What you have to do:
Your reply should contain only the line with "The width and height of the screenshot is (482, 389)." and the lines after it through the end of the data, each written out exactly.

[Task material Boundary: Start]

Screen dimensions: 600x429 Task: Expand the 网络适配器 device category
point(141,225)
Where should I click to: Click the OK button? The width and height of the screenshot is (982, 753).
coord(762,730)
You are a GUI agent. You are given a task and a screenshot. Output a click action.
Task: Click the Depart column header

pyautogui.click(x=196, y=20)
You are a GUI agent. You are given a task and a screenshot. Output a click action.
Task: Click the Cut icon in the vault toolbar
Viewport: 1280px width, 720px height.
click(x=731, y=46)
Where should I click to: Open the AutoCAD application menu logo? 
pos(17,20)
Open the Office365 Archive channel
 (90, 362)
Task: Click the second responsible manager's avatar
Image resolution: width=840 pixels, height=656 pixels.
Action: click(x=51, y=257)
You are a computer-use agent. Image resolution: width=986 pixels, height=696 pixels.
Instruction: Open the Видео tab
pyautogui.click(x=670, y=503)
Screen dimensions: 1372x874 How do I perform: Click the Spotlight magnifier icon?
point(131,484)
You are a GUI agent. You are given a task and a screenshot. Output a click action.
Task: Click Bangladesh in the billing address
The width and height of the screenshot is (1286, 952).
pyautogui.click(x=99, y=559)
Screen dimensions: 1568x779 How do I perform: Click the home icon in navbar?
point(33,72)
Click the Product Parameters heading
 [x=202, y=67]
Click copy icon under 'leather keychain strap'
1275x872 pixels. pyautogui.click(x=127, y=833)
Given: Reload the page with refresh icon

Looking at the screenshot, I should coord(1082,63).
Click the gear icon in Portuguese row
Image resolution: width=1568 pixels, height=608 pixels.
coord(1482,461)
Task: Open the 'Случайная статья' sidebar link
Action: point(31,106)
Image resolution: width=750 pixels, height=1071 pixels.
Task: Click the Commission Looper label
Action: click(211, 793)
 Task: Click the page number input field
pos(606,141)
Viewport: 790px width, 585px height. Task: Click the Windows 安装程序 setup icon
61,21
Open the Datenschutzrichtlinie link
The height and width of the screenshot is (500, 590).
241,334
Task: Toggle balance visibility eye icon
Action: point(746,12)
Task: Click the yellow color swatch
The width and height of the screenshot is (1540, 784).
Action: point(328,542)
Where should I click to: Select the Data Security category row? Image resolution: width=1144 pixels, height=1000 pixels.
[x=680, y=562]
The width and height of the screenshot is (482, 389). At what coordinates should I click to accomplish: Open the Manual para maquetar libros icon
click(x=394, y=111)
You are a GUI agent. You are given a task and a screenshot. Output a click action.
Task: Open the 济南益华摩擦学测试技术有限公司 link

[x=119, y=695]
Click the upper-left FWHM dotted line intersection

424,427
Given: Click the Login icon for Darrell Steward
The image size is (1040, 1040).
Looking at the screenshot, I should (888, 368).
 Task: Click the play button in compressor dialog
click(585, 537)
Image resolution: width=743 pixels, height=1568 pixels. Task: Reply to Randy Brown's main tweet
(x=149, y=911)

[Task material Boundary: End]

Task solution:
The width and height of the screenshot is (482, 389). At what coordinates should I click to accomplish: Open the Manual para maquetar libros icon
click(x=394, y=111)
You are a GUI agent. You are given a task and a screenshot. Output a click action.
Task: Open the 济南益华摩擦学测试技术有限公司 link

[x=119, y=695]
Click the upper-left FWHM dotted line intersection

424,427
Given: Click the Login icon for Darrell Steward
The image size is (1040, 1040).
Looking at the screenshot, I should (888, 368).
 Task: Click the play button in compressor dialog
click(585, 537)
Image resolution: width=743 pixels, height=1568 pixels. Task: Reply to Randy Brown's main tweet
(x=149, y=911)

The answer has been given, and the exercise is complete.